Excellent pics as always. I'll have to have a trip up here at some point, and have a wander around. Railway stuff takes me back to my childhood.

Cheers,

 Sal


----------



## kyberhai (Nov 14, 2008)

All looks well worth visiting - especially Sinderby. Particularly enjoyed the shot of the bracken growning between the seats


----------



## Power Junkie (Nov 14, 2008)

Absolutely brilliant post!
I love the then and now shots but the winner has to be:


----------



## borntobemild (Nov 14, 2008)

fantastic pics Phill

impressed with your local knowledge 



> It's a different story by night as the area is a notorius red light area and this ginnel becomes a hotbed for prostitution.


----------



## phill.d (Nov 14, 2008)

Thanks for all the good comments guys!
Glad you enjoyed the piccies..
Cheers


----------



## Sarge (Nov 14, 2008)

Fantastic photos. 

Thanks for posting them.


----------



## Morrisey (Nov 14, 2008)

Nice one Phil,old bridges certainly have a little something about them......


----------



## pdtnc (Nov 15, 2008)

Excellent post Phil.
I can almost see a book in the offing


----------



## phill.d (Nov 15, 2008)

Thanks Guys!!
Glad you liked the stuff!
Cheers


----------



## Trinpaul (Jan 18, 2009)

I love railways, especially old stations and yards.


----------



## double-six (Jan 18, 2009)

That's really interesting, a lot of thought provoking pictures there!


----------



## cactusmelba (Jan 18, 2009)

BOOK.

need i say more?


----------



## Trinpaul (Jan 19, 2009)

Great pictures and historical notes, loved this.
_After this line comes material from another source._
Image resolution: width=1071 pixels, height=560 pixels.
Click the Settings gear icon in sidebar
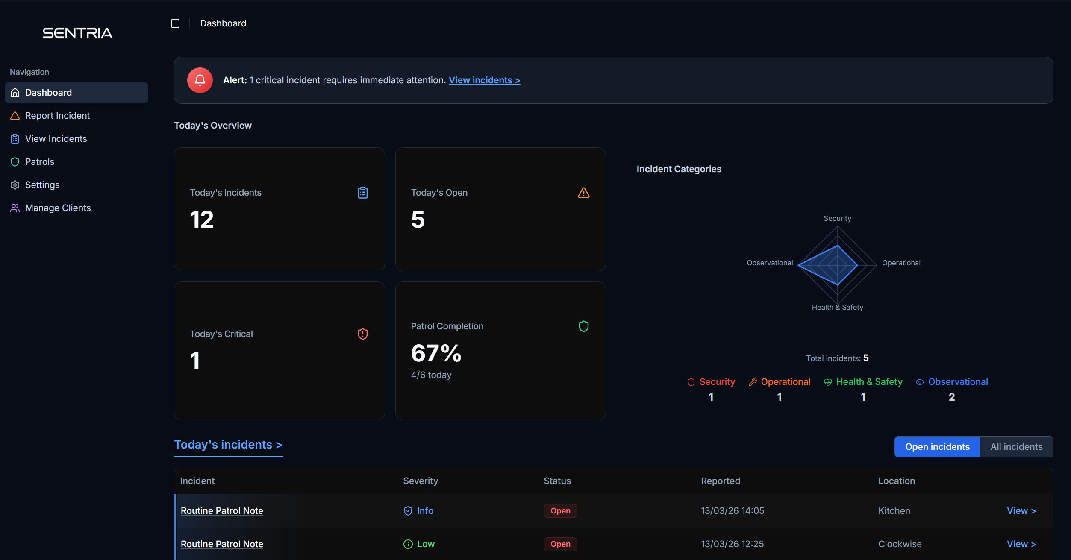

Cheers


----------



## blears (Jan 21, 2009)

*hiya*

I'm doing about abandoned buildings as part of my AS photography project
and im wondering if you can tell me where these are taken at??
many thanks


----------



## LiamCH (Jan 21, 2009)

If you check his Flickr account, you should be able to find some of them.


----------



## Nat Wild (Mar 10, 2009)

Those are brilliant pics... love the shot of the plant growing in the carriage! I must live pretty close to this place.. talk about not noticing things on my own doorstep!


----------



## apoo.. (Mar 11, 2009)

ive always loved trains and the viaducts and bridges were masterpieces. and to see them stood like that today is beautiful. thanks for that


----------